Field $F[x]/\langle p(x)\rangle$ contains both roots of $p(x)$ if degree $2$

What they mean is the following. $E = F[y]/\langle p(y) \rangle$ is a field. (I have changed the name of the indeterminate to avoid clashes.) The map $\varphi : F \to E$ that sends $a \mapsto a + \langle p(y) \rangle$ is an injective homomorphism of rings with unity. Identify $F$ with the subfield $\varphi(F)$ of $E$. Then $p(x) \in F[x] \subseteq E[x]$.

Now we know that $c = y + \langle p(y) \rangle \in E$ is a root of $p(x) \in E[x]$ in $E$. Since the polynomial has degree $2$, $E$ will contain another (possibly not distinct from $c$) root $d$ of $p(x)$. This is simply because if you assume wlog that $p(x)$ is monic, since $x - c$ divides $p(x)$, we have $p(x) = (x-c)(x-d)$ for some $d \in E$.

I'd say this is phrased well enough. There are a few subtleties, but nothing to worry about.

One is that $p$ is, at first, a polynomial over $F$ and you form the quotient field $K = F[x]/\langle p(x)\rangle$. After that, you consider $p$ as a polynomial over $K$ that happens to have coefficients in the subfield (that is isomorphic to) $F$ of $K$. This polynomial $p$ obviously has a root in $K$, namely the residue class $\bar x$ of $x$.

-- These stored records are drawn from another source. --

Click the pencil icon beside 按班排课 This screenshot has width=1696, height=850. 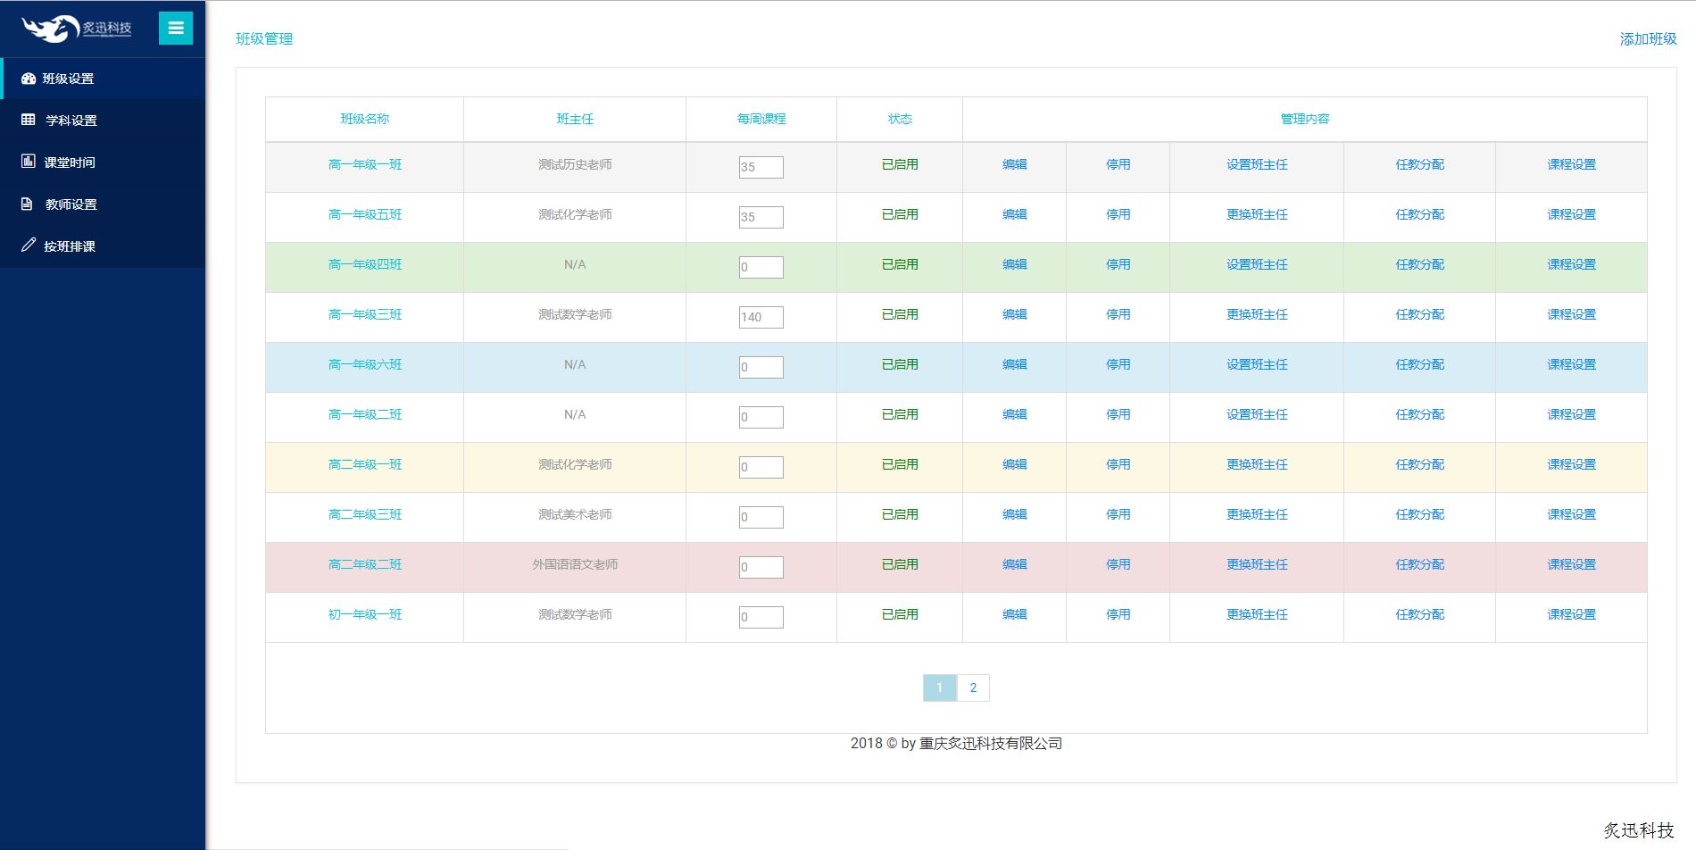[29, 246]
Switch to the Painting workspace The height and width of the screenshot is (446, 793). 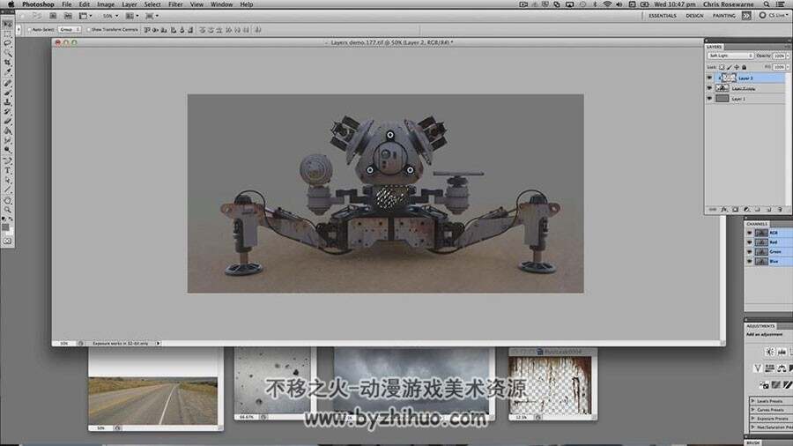pos(723,16)
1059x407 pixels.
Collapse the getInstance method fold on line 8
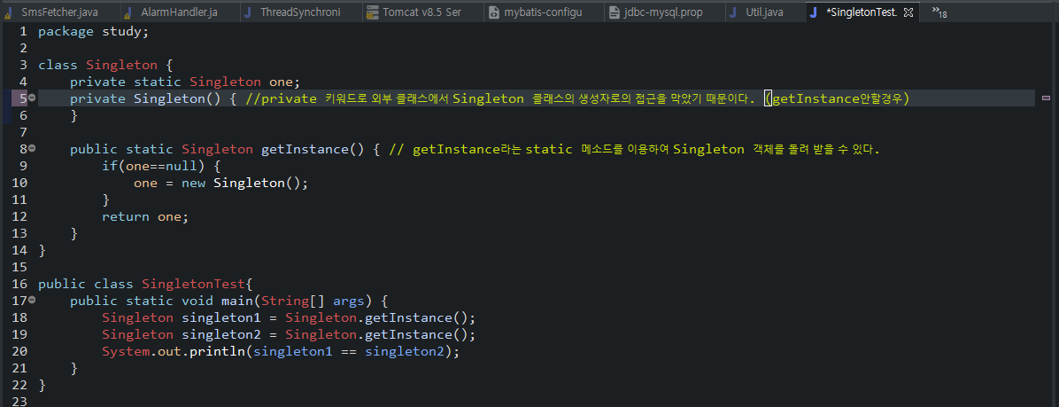tap(32, 149)
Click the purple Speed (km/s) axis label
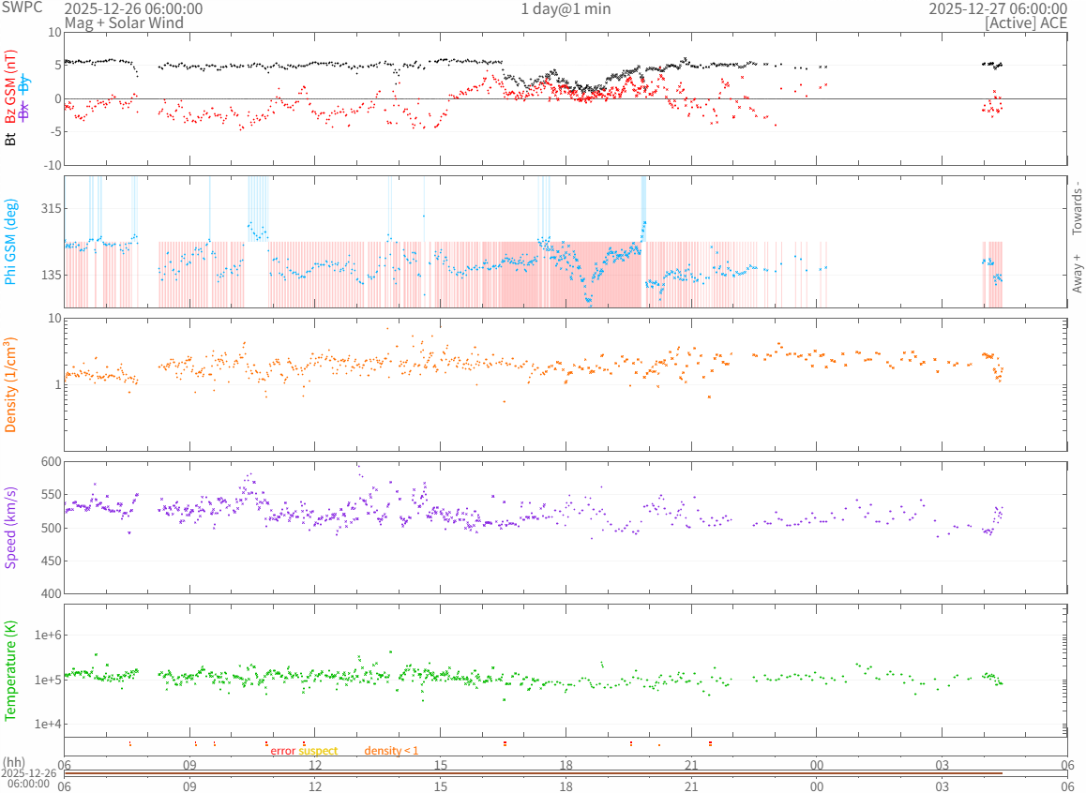 coord(10,528)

Another subtlety is that the statement now talks about both roots of $p$, seemingly assuming that the other root somehow already exists (instead of saying that $p$ has two roots in $K$). Then again, considering $p$ as a polynomial over the algebraic closure $\bar K$, those other roots surely exists in $\bar K$, and then the formulation makes sense again.

Anyway, it is important to realize that in $K$ there is a root $d$ of $p$ that is not $\bar x$ (*), that it makes sense to consider $F(d)$ as a subfield of $K$, and that $F(d)$ is actually equal to $K$ (and not just isomorphic).

(*) ignoring for the sake of simplicity that $\bar x$ could be a double root.